Instructions to follow: Retype the data below verbatim; pictures do not belong in the copy.
---
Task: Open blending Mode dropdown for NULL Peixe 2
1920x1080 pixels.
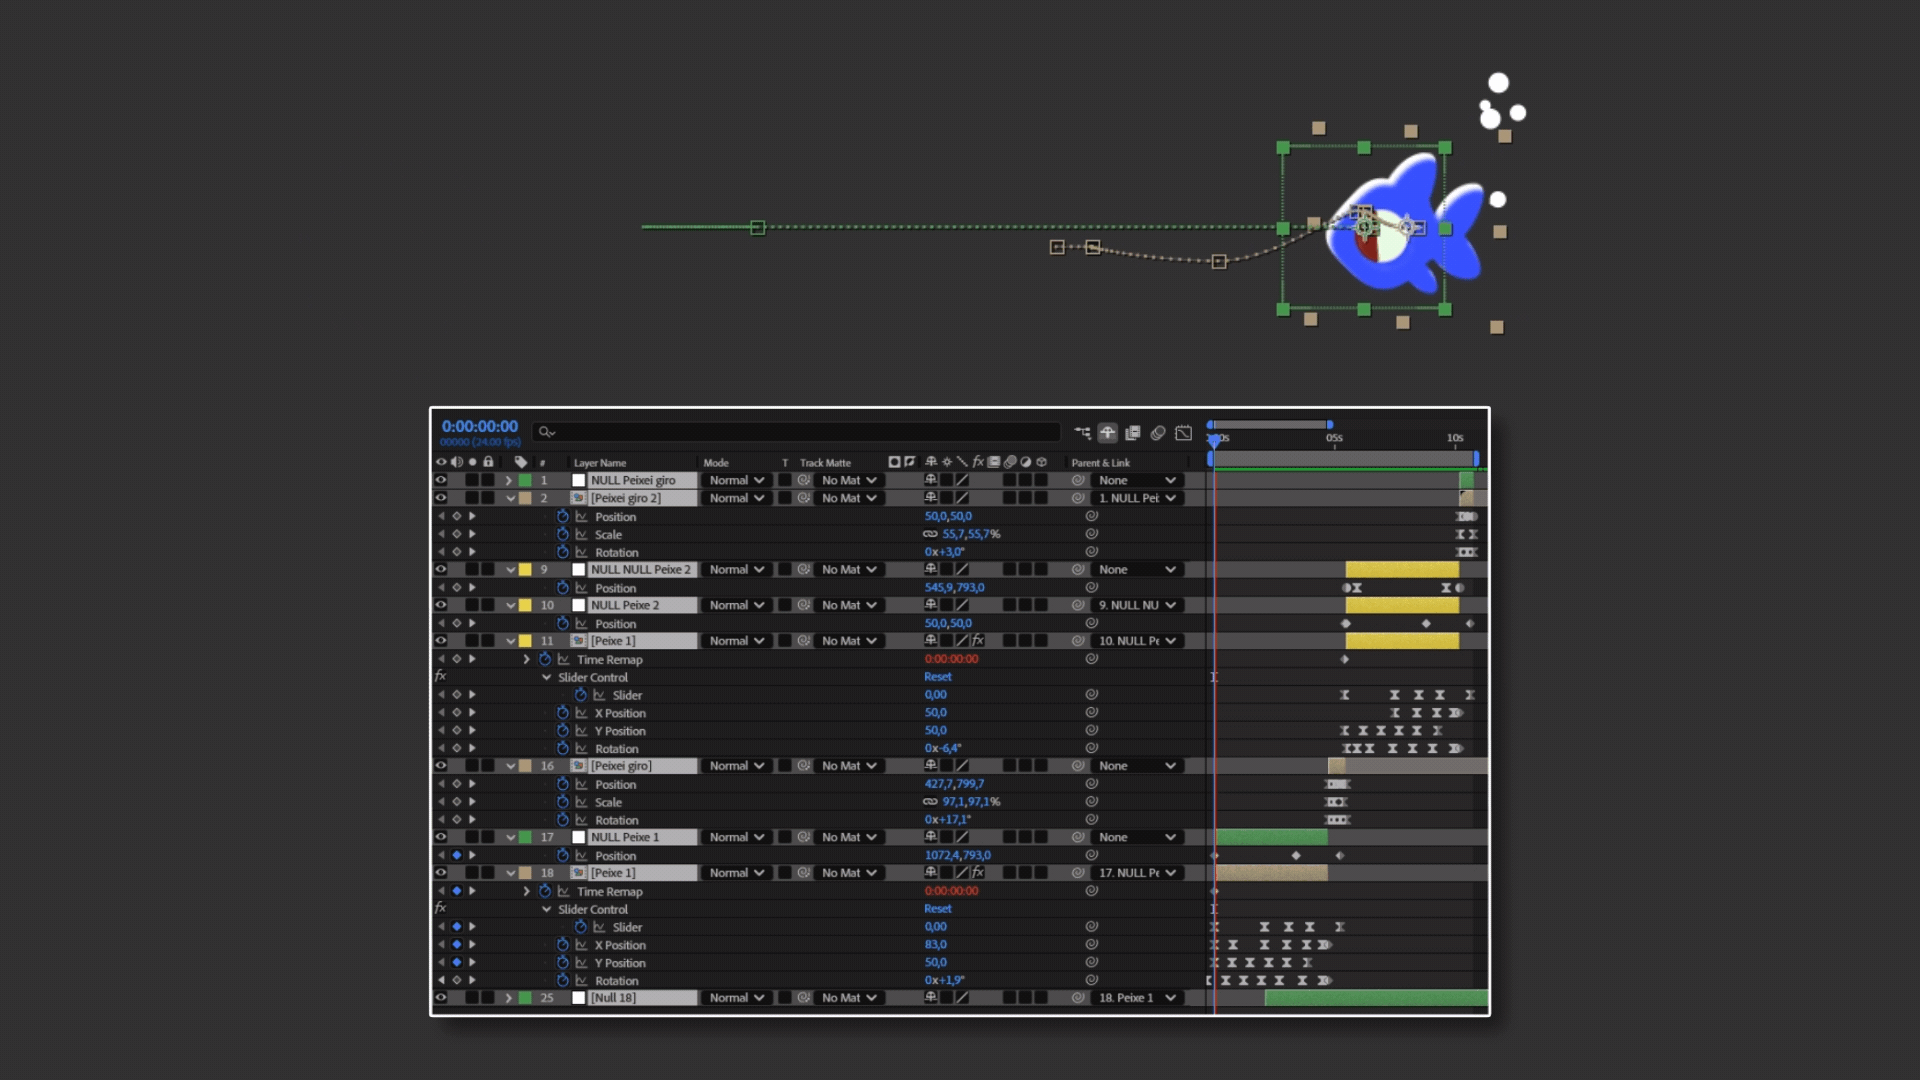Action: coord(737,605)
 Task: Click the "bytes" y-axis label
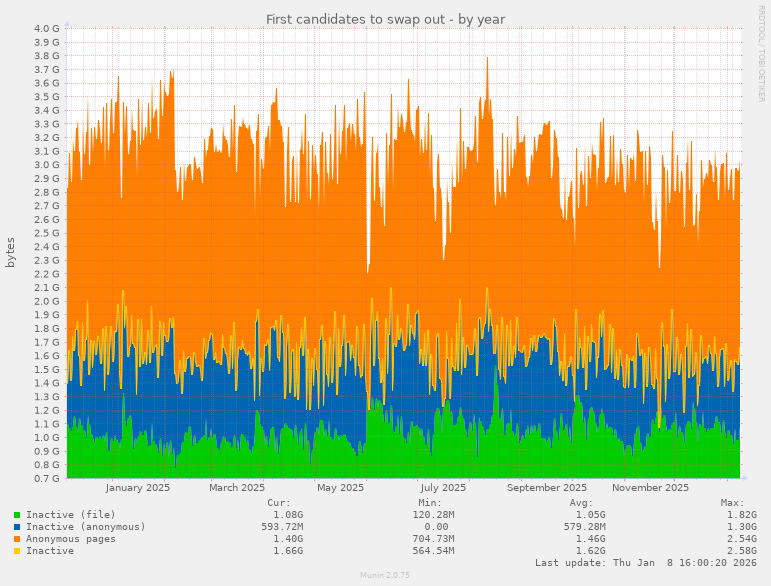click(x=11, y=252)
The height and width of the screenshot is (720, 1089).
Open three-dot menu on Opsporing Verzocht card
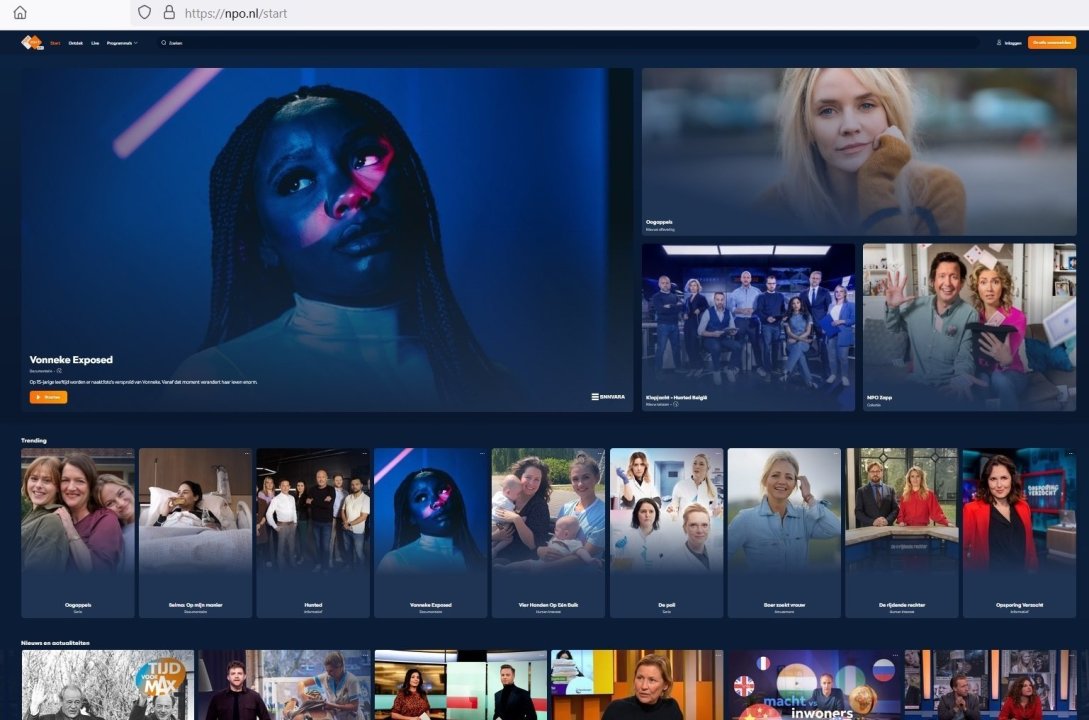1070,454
---
Exercise result:
Task: Open blending Mode dropdown for NULL Peixe 2
1920x1080 pixels.
Action: coord(737,605)
 Task: Click the "bytes" y-axis label
click(x=11, y=252)
The height and width of the screenshot is (720, 1089).
Open three-dot menu on Opsporing Verzocht card
1070,454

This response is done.